Cristales

Delicados copos de nieve planeaban con fervoroso júbilo, demostrando sus destrezas acrobáticas como los auténticos bailarines de la noche, antes de posarse con la delicadeza de un beso sobre el frio cristal de la ventana de madera de roble. Los pequeños embistes del aire la hacían traquetear como si un pequeño ariete golpease con el amor de una caricia, con la suavidad de un abrazo, de esos que llegan sin esperarse. Un destello parpadeante e imitador del arcoíris iluminaba a los arremolinados copos que ya formaban una densa masa de nieve sobre el alfeizar. Y es que la Navidad no había llegado solo al jardín de aquella pequeña casa al norte de Clermont, sino que desde los gruesos vidrios podría verse, como cada año, un hermoso árbol de pino natural junto a la chimenea, engalanado con bombillas de intensos colores que alternaban su luminiscencia en un juego de dulce fantasía. Colgando de sus ramas, una veintena de pequeñas bolitas nacaradas parecían querer escalar su cúspide, pero en realidad cerca de esta, ya lucía una enorme bola roja de cristal pulido. Intensa y delicada, reflejaba con característicos brillos la luz de la guirnalda.
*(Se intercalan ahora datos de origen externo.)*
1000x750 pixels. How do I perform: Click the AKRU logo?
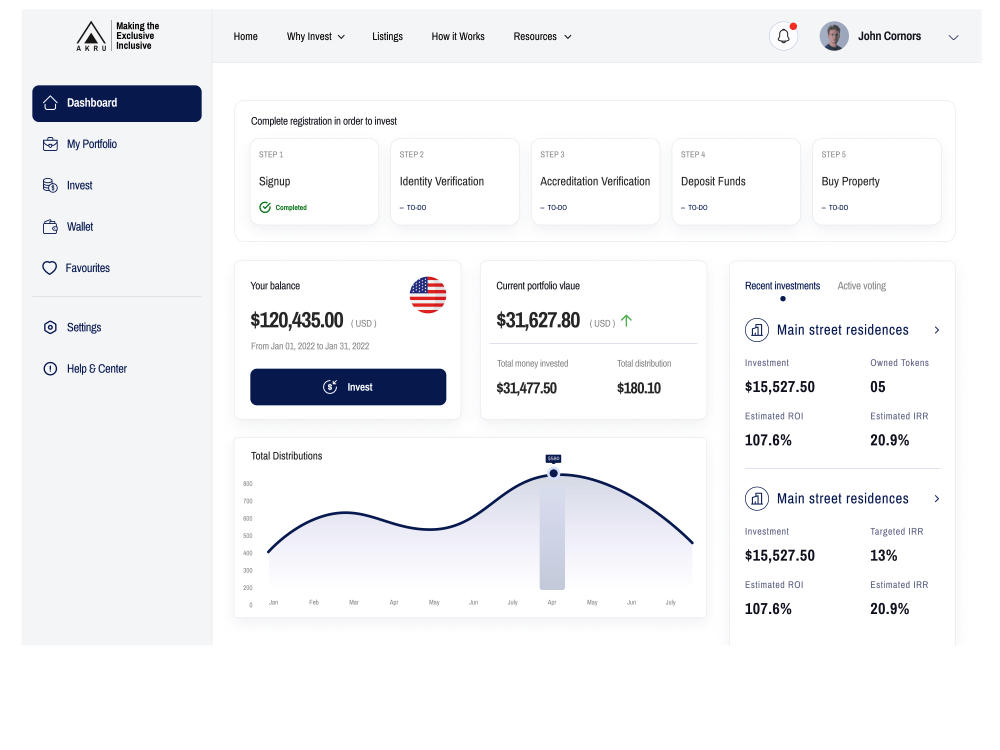(91, 35)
Como era costumbre, la familia había colocado sobre la repisa de la chimenea, a la izquierda y cerca del árbol, una antigua bola de nieve donde un pequeño y sonriente muñeco sujetaba, con dos bolitas de plástico blanco a modo de brazo, lo que parecía ser una bufanda doblada de colores rojo y verde Y es que era difícil afirmarlo, pues con los años la cúpula de cristal había perdido su transparencia, para dar lugar a una superficie rallada, ahumada y decolorada por el calor del fuego. Y para su pesar, nuestro pequeño muñeco de nieve vivía en neblina constante, incapaz de ver con detalle el mundo que le rodeaba durante aquel mes que estaba fuera de la caja de zapatos del húmedo desván.

Pero la cúpula dejaba traspasar al menos los intensos colores que desprendía el elegante pino francés, y concretamente uno rojo le tenía embelesado desde hacía cinco Navidades; el tiempo que había pasado desde que la familia había comprado aquella bonita bola decorativa en un mercadillo de la ciudad.

Esa intensa sensación de admiración se había ido convirtiendo en verdadero amor incondicional hacia aquella bolita roja. Y este año se había propuesto hacer lo que jamás pudo imaginarse, él, una pieza de plástico atrapada de pies a un suelo falso y cubierto por una celda de cristal. Porque en su deseo más puro estaba el de acercarse a ella, cada día un poco más hacia la izquierda, moviendo su redondo cuerpecito de un lado a otro, contorsionando y balanceando su cintura para desplazar apenas un centímetro en una hora. Pero a esta altura de la noche ya estaba muy cerca del borde de la repisa, y podía ver con más intensidad el dulce destello rojo. Así que siguiendo con el solitario baile, se balanceo nuevamente con todas las fuerzas que pudo sacar. Una, dos, tres veces repitió el movimiento mientras clavaba su inocente mirada en su anhelada bolita roja. No le hizo falta un cuarto empujón, pues la base del adorno navideño tambaleó sobre la arista de la repisa, perdiendo la estabilidad y precipitándose en una caída, que le pareció eterna, contra el suelo de madera.

La bola de nieve, que era de gran tamaño y pesada, rompió en mil pedazos, esparciendo el agua y la falsa nieve debajo del árbol. El blanco muñeco, que había sobrevivido al fuerte impacto, se encontraba separado de la base y tumbado sobre el mojado suelo, mirando hacia la chispeante chimenea. No, esa no era la luz que le había llenado de ilusión cada Navidad, y su sonrisa pintada de negro sobre el plástico de su cabeza pareció saberlo.

El golpe fue muy fuerte, tanto que hizo temblar varios listones de madera y con ellos, el árbol. La bonita bola roja, que había sido colocada por la hija de la familia, ignorando la petición materna de cambiar el gastado hilo, se desprendió de la rama y se precipitó hacia el mojado suelo. Un suelo lleno de agua, pero también de infinitas bolas, blancas y esponjosas, que como auténtica magia amortiguaron el golpe y evitaron que el rojo cristal corriese la misma suerte que la cúpula del muñeco. Un muñeco que vio transformar el paisaje centelleante del fuego, por su ansiada visión. Incrédulo, tenía frente a él, a escasos centímetros, el brillo rojo que durante tantos años le había hecho mantener una sonrisa que no había sido marcada con pintura.

Ahora, tenía junto a él aquella bolita roja, que seguía reflejando como hacía cinco años, las incansables luces navideñas. Y entre sus manos, relucía un pequeño regalo rojo, adornado con un bonito lazo verde.